Meski yang di lakukan Feronika jelas sebuah kesalahan, tetapi tampaknya Feronika masih tidak sadar.
Aliliana menelan ludah dengan pahit saat Feronika berkata seperti itu, air matanya sudah menumpuk di ujung pelupuk mata. Aliliana berharap Zian akan membelanya dengan menyuruh Celia pergi dari acara makan malam itu, tetapi sayangnya yang di harapkan Aliliana terbalik dengan yang di ucapkan Zian.

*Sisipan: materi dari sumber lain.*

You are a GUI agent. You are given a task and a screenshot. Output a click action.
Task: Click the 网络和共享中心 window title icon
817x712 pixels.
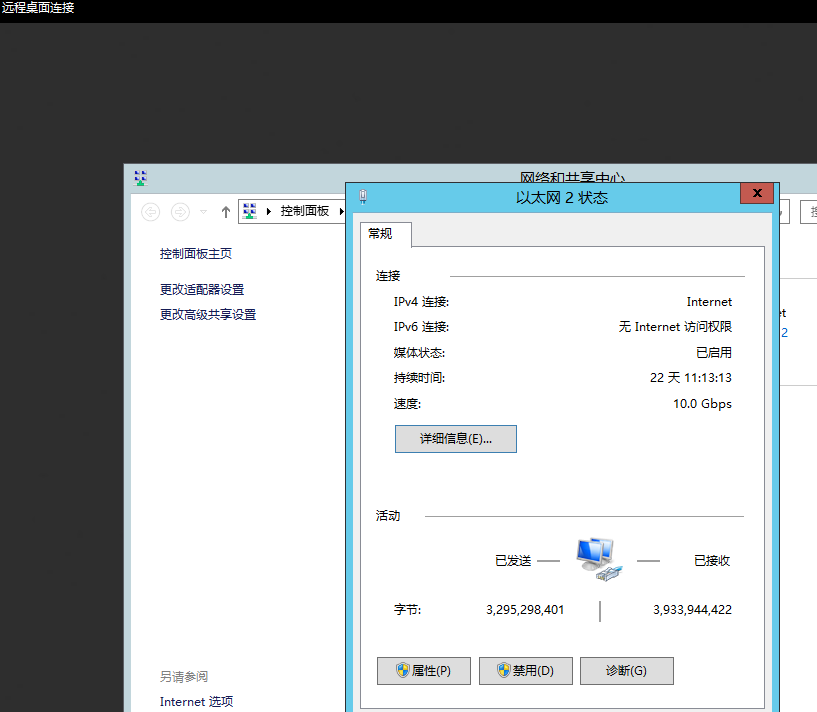(140, 178)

"Tidak boleh ada yang pergi sebelum makan malam ini selesai, Celia kamu adalah tamu undangan ibu, sangat tidak pantas kalau kamu pergi sebelum makanannya di hidangkan" ucap Zian, spontan Aliliana membulatkan matanya, ia tidak mengira Zian lebih menghargai perempuan yang di bawa ibunya. Bukankah jelas jelas sang ibu berkehendak membuat Celia menggeser posisinya? Tapi kenapa Zian lebih malah menghargai dia.
Setitik air mata jatuh membasahi pipi Aliliana, namun Aliliana berusaha menyembunyikannya, hatinya sangat perih.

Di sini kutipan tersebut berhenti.